Libby Borte's 3-year-old daughter didn't understand why her parents wanted to collect her urine.
"She was upset we wanted to take her pee to the doctor," Borte says. "After a long, tearful preschooler conversation about 'pee belongs in the toilet' and 'is there something wrong with me?' she agreed to send it in."
The Borte family has lived about six blocks from the Bullseye Glass Co. factory at 3722 SE 21st Ave. for 10 years. When U.S. Forest Service tests on moss samples taken across the city found high concentrations of two toxic heavy metals—cadmium and arsenic—in neighborhoods near Bullseye, Libby Borte decided to get her two kids tested.
The test results showed both Borte children's urine contained significantly more than the normal range of arsenic and cadmium.
"I was just pinging back and forth," Borte says, "between 'oh shit' and 'we don't know what this means.'"
The five weeks since The Portland Mercury first reported the high pollution levels near the Bullseye and Uroboros glass factories have been filled with uncertainty for families living in the Southeast and North Portland neighborhoods surrounding the plants.
William Lambert, head of epidemiology at Oregon Health & Science University, says prolonged exposure to high levels of arsenic and cadmium is unlikely to pose immediate health threats, but may have long-term effects.
"The concern is for long-term exposures across a lifetime that may raise the population risk for bladder, kidney and lung cancer, and organ damage (chronic obstructive pulmonary disease or kidney disease)," Lambert tells WW in an email.
Local and state health officials have issued similar warnings about these risks—but admit they still don't fully understand what the toxic moss samples mean for human health, especially in children.
"Testing is an individual decision," reads a March 4 document released by two state agencies and the Multnomah County Health Department. "Test results of children under age six can be falsely high and should be interpreted carefully with an expert."
The first results of those tests have now begun to arrive. Parents are sharing information—and compiling their children's cadmium levels on a website.
But for many parents living nearby, the test results have offered little reassurance—only more confusion and worry.

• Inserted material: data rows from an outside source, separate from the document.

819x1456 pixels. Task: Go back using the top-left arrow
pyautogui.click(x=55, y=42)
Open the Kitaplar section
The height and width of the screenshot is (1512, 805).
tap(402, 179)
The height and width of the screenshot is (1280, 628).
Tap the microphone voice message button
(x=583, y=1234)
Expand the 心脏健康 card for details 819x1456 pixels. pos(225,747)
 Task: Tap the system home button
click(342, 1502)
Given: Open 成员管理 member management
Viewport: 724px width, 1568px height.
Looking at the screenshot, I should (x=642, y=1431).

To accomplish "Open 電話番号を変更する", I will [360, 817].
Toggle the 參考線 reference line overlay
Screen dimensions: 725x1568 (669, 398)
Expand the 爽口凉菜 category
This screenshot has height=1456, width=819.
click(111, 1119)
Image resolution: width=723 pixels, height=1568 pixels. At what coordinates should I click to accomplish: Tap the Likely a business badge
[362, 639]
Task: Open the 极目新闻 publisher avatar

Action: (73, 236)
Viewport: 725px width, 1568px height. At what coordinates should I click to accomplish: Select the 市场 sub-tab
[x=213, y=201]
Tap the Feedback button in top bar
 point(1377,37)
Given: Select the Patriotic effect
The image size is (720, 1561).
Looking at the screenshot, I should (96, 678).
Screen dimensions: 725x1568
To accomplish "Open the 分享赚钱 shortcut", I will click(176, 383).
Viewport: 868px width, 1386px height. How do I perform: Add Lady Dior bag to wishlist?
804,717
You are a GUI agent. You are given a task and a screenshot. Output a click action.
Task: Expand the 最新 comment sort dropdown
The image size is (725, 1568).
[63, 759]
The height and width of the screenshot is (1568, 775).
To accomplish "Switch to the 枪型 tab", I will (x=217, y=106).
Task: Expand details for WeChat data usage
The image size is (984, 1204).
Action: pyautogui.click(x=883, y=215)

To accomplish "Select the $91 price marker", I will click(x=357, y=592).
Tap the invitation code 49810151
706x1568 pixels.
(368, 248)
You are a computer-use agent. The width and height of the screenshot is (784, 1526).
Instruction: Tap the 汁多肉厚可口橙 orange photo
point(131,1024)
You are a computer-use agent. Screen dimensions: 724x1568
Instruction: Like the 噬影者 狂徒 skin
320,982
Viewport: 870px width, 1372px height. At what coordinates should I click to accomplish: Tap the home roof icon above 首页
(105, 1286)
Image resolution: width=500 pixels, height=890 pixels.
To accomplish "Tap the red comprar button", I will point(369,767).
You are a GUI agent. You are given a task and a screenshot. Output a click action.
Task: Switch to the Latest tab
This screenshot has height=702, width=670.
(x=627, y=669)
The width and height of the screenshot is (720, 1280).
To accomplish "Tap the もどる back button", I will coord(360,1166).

Monique Pritchard is co-owner and medical director of Sellwood Medical Clinic. She lives in Ladd's Addition, about a mile from Bullseye Glass.
Pritchard, a pediatrician, had her two children tested immediately after she saw news of the contaminated moss. Her 7-year-old son Matteo tested at 1.8 micrograms per liter of cadmium—above the typical upper limit of 1.2 micrograms.
Since Matteo's results came back, Pritchard has done extensive research into the health effects of arsenic and cadmium. She says she's installed air purifiers in her house, and her family takes their shoes off when coming indoors, so as not to introduce potentially contaminated soil. Matteo takes dietary supplements to maintain his levels of iron and calcium, which Pritchard says mitigate the effects of the heavy metals.
But Pritchard admits that Portland's medical community doesn't have all the answers.
"Physicians, especially in this community, we haven't had a lot of experience with that," she says.
April St. John, a pregnant mother living in the Brooklyn neighborhood, says her children tested within the normal range for cadmium and arsenic.
But her own results showed nearly twice the normal levels of arsenic.
"I am trying to withhold the panic and fear of my results until I talk with a specialist," St. John says. She has an appointment this week at the Northwest Perinatal Center. "I don't know what the numbers mean," she says. "Not too many doctors do, it doesn't seem."
Borte has purchased $150 worth of nutritional supplements from a naturopath's office. She keeps her children from playing in the yard for fear the soil may be contaminated (it's since tested positive for cadmium).
She's still unsure if her children are in danger.
"Our pediatricians don't know," she says. "Do I need to worry? I don't know."